Top of EXCERPT TO READ
This systematic review and meta-analysis evaluated the available evidence to date regarding physical distancing, face masks, and eye protection to prevent spread of COVID-19.
The authors identified 172 observational studies across 16 countries and six continents, with no randomized controlled trials and 44 relevant comparative studies in health-care and non-health-care settings (n=25 697 patients). Within these studies, they found:
- Viral transmission was lower with physical distancing of 1 m or more, compared with a distance of less than 1 m (n=10,736, pooled adjusted odds ratio [aOR] 0.18, 95% CI 0.09 to 0.38; risk difference [RD] -10·2%, 95% CI -11.5 to -7.5; moderate certainty)
- Protection increased as distance was lengthened (change in relative risk [RR] 2.02 per m)
- Face mask use could result in a large reduction in risk of infection (n=2,647; aOR 0.15, 95% CI 0.07 to 0.34, RD -14.3%, -15.9 to -10.7; low certainty), with stronger associations with N95 or similar respirators compared with disposable surgical masks or similar
- Eye protection also was associated with less infection (n=3,713; aOR 0.22, 95% CI 0.12 to 0.39, RD -10.6%, 95% CI -12.5 to -7.7; low certainty).
Bottom of EXCERPT TO READ
Top of GIVEN INFORMATION
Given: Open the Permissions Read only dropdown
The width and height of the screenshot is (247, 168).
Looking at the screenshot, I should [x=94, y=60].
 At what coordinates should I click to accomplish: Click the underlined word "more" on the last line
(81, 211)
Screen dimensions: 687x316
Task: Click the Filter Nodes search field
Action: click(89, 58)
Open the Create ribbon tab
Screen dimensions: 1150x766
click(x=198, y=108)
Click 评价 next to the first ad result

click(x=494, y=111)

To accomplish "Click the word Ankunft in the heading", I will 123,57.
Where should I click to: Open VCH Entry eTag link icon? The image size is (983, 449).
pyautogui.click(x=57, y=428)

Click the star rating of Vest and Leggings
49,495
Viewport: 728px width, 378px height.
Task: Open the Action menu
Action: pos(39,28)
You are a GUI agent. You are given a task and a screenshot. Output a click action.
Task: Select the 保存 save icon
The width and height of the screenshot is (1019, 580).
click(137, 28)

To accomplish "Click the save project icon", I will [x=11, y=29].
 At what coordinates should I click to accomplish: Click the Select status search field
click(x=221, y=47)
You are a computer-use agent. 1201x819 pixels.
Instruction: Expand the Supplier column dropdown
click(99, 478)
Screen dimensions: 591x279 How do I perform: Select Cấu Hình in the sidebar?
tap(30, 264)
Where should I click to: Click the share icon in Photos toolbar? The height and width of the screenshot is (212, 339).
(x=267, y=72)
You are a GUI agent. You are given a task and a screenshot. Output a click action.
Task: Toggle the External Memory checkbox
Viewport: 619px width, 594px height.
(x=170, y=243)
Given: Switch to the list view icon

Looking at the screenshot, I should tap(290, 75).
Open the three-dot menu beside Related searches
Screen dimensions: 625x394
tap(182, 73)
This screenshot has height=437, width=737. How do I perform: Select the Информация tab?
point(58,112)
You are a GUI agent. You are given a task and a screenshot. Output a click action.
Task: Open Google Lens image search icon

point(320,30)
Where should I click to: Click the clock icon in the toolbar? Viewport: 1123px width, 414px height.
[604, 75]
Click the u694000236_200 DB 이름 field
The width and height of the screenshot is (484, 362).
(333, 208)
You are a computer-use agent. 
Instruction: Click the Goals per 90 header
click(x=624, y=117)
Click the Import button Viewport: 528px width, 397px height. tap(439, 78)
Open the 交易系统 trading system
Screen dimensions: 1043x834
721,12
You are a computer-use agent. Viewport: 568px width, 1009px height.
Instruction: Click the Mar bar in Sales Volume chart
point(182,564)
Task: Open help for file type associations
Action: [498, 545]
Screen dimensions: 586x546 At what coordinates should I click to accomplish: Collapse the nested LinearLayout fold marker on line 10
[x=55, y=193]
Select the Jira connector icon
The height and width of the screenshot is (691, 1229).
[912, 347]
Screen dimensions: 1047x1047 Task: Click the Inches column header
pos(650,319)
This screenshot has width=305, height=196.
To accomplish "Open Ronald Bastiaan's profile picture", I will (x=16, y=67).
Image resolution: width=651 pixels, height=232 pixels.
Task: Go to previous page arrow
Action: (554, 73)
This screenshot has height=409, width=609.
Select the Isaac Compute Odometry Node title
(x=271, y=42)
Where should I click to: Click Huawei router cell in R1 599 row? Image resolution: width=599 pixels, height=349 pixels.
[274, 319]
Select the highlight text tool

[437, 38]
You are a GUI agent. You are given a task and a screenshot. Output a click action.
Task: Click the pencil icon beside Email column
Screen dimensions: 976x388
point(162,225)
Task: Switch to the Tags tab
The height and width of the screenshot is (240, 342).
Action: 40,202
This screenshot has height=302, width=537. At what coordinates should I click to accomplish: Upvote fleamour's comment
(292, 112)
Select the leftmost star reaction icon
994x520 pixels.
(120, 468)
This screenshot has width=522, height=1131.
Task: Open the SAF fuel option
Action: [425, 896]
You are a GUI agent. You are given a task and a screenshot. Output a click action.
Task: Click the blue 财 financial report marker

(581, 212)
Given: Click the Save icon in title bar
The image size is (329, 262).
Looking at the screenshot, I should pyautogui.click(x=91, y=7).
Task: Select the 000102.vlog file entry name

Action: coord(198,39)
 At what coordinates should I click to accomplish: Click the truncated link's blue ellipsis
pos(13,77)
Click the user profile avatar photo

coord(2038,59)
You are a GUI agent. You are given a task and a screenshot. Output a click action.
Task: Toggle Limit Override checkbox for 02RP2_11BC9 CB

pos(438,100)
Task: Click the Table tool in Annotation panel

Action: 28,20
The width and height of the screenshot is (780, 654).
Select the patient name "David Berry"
Bottom of GIVEN INFORMATION
## EXERCISES
(a) Answer these from the summary of the COVID-19 prevention review:
(i) How many observational studies did the authors identify?
(ii) What pooled adjusted odds ratio is given for face mask use?
(iii) Which kind of mask showed stronger associations than disposable surgical masks?
(b) In one to three sentences, explain what the summary of the COVID-19 prevention review gives as support for saying that protection grew as physical distance was lengthened.
(c) Carry on the summary of the COVID-19 prevention review, starting after its last line.

## OUTPUTS BY TASK
(a)
(i) 172
(ii) 0.15 (95% CI 0.07 to 0.34)
(iii) N95 or similar respirators

(b) The summary supports this with a change in relative risk of 2.02 per meter of distance. It also reports lower viral transmission at 1 m or more than at less than 1 m (pooled aOR 0.18).

(c)
- Unadjusted studies and subgroup and sensitivity analyses showed similar findings
These findings suggest the use of non-pharmaceutical interventions, such as physical distancing of more than about 3 feet and wearing a medical mask and eye goggles, to reduce COVID-19 transmission. However the authors also note that the certainty of the evidence for face and eye mask protection is low and other measures, like physical distancing, are by far the most effective at reducing spread of coronavirus. They call for robust randomized trials and proper risk assessments of control measures, rather than casual assumptions.
An accompanying editorial highlights several of the review’s findings, including a subanalysis that found N95 respirators were 96% effective, considerably more so than other mask types.